■ Exercise details ■
Exactly as written, reproduce all of the entries.

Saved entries

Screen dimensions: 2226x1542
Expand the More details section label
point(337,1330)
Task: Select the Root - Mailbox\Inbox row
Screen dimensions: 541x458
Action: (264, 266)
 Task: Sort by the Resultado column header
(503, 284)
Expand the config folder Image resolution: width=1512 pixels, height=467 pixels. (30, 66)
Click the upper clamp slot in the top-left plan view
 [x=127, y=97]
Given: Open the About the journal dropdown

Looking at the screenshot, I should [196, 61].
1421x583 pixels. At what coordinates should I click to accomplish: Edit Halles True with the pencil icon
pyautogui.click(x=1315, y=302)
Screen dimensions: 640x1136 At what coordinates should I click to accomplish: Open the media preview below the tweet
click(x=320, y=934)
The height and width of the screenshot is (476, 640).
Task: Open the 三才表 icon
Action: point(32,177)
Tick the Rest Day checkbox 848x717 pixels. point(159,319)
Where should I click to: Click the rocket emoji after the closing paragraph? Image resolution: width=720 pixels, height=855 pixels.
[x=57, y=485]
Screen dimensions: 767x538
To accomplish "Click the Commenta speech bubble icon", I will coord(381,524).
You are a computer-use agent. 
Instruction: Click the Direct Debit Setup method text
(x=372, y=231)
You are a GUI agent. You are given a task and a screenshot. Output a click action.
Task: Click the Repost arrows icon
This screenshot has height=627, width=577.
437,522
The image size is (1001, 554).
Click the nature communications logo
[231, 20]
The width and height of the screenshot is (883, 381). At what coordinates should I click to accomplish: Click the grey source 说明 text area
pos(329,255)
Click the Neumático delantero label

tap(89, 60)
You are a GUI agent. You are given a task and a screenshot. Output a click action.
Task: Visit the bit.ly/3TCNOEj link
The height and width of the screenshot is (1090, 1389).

■ Answer ■
Screen dimensions: 2226x1542
Expand the More details section label
point(337,1330)
Task: Select the Root - Mailbox\Inbox row
Screen dimensions: 541x458
Action: (264, 266)
 Task: Sort by the Resultado column header
(503, 284)
Expand the config folder Image resolution: width=1512 pixels, height=467 pixels. (30, 66)
Click the upper clamp slot in the top-left plan view
 [x=127, y=97]
Given: Open the About the journal dropdown

Looking at the screenshot, I should [196, 61].
1421x583 pixels. At what coordinates should I click to accomplish: Edit Halles True with the pencil icon
pyautogui.click(x=1315, y=302)
Screen dimensions: 640x1136 At what coordinates should I click to accomplish: Open the media preview below the tweet
click(x=320, y=934)
The height and width of the screenshot is (476, 640).
Task: Open the 三才表 icon
Action: point(32,177)
Tick the Rest Day checkbox 848x717 pixels. point(159,319)
Where should I click to: Click the rocket emoji after the closing paragraph? Image resolution: width=720 pixels, height=855 pixels.
[x=57, y=485]
Screen dimensions: 767x538
To accomplish "Click the Commenta speech bubble icon", I will coord(381,524).
You are a computer-use agent. 
Instruction: Click the Direct Debit Setup method text
(x=372, y=231)
You are a GUI agent. You are given a task and a screenshot. Output a click action.
Task: Click the Repost arrows icon
This screenshot has height=627, width=577.
437,522
The image size is (1001, 554).
Click the nature communications logo
[231, 20]
The width and height of the screenshot is (883, 381). At what coordinates should I click to accomplish: Click the grey source 说明 text area
pos(329,255)
Click the Neumático delantero label

tap(89, 60)
You are a GUI agent. You are given a task and a screenshot. Output a click action.
Task: Visit the bit.ly/3TCNOEj link
The height and width of the screenshot is (1090, 1389).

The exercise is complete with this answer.